The Warthog was born in the aftermath of the Vietnam debacle. Just as victory often breeds complacency, failure can spark creative rethinking. In the CAS role in Vietnam, the military lost 266 A-1 Skyraider aircraft, as well as 300 AH-1 Cobra helicopter gunships used to help the infantry, which is the Army and Marines. This spurred a group of Pentagon reformers to develop a clean-sheet-of-paper, dedicated close support plane with the firepower to do the job and the ruggedness to survive.
It is impossible to design an aircraft that performs all missions optimally, just as it is senseless to expect a Lamborghini to haul bags of cement like a Ford F-150 pickup.

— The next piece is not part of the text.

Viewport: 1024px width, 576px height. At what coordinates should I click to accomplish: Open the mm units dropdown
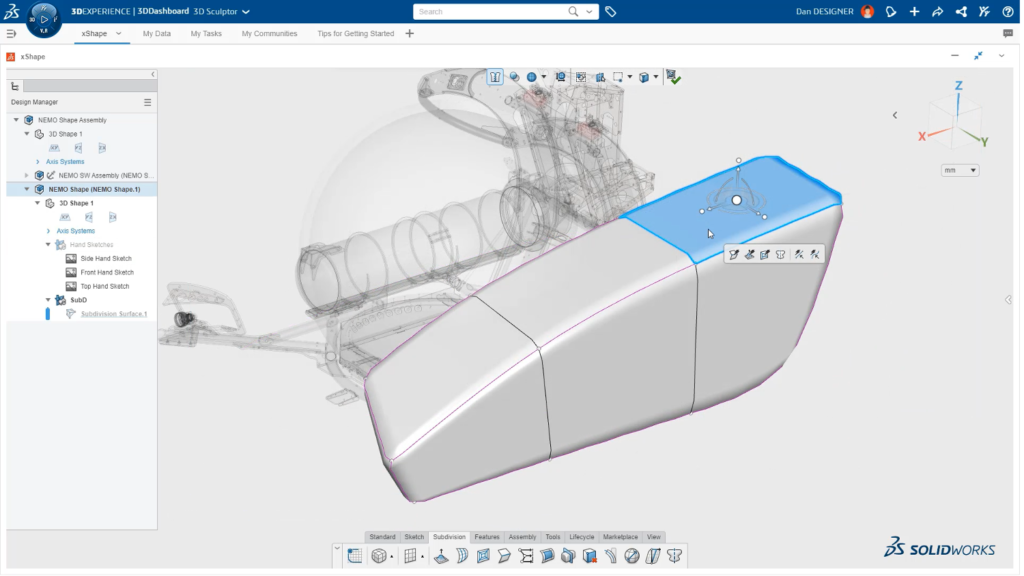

The key to understanding the A-10 is the fact that it was built around its weapon, a 30 mm GAU-8 Avenger rotary autocannon, in other words, a very large Gatling gun. This weapon has the punch to penetrate a tank’s top armor, destroy bunkers, and sink small warships. No other aircraft has this type of gun.

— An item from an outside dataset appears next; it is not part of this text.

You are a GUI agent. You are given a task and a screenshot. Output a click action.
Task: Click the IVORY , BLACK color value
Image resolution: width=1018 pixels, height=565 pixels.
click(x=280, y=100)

Since flying CAS missions involves loitering over the battlefield for prolonged periods, looking for targets of opportunity, it has a large internal fuel capacity, and, since supersonic speed is infeasible at such low altitudes, its engines are more economical than those of the typical state-of-the-art fighter-interceptor. These features give the Warthog considerable endurance over the combat zone.

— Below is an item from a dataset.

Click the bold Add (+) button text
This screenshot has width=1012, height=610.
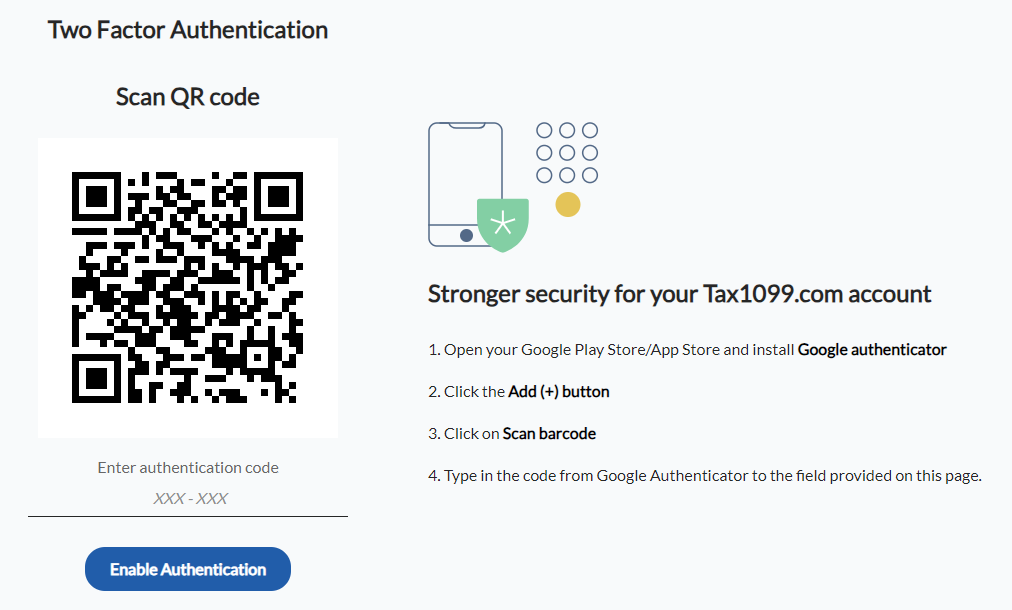point(558,392)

Finally, it is survivable. It has double-redundant hydraulic flight controls and a backup mechanical system if the hydraulics fail. The pilot and part of the flight controls are protected by a 1800-lb. titanium “bathtub” that can protect against hits from 23 mm. cannon projectiles.
The A-10’s first major action was in the 1991 Persian Gulf War, and it went spectacularly well. A-10s were credited with destroying over 900 Iraqi tanks, along with roughly 2,000 other military vehicles, and 1,200 artillery pieces. They operated extensively during the conflict, with some pilots scoring 23 tank kills in a day.
But after the war, the Air Force sought to retire the A-10 and replace it with the F-16 fighter, arguing that the Warthog was an aging, single-mission aircraft unsuited to modern air defenses. Whatever the merits of the argument over the A-10’s vulnerability to air defense, the F-16—a light, unarmored fighter—would have been at far greater risk when used as a CAS aircraft; its supersonic capability would have been irrelevant to mission performance and would have detracted from its loiter time, and it would have made a less accurate gun platform.
The Army and the Marines, whose ground troops the A-10 supported, were strongly opposed to the Air Force’s plans, and Congress sided with the ground pounders. The Air Force didn’t give up, however, and tried to replace the Warthog with the F-16 on multiple occasions over the next several years. (A solution might have been to give the A-10 to the Army and Marines to operate, but that would have violated the 1948 Key West Agreement, which prohibited the Army from operating fixed-wing combat aircraft).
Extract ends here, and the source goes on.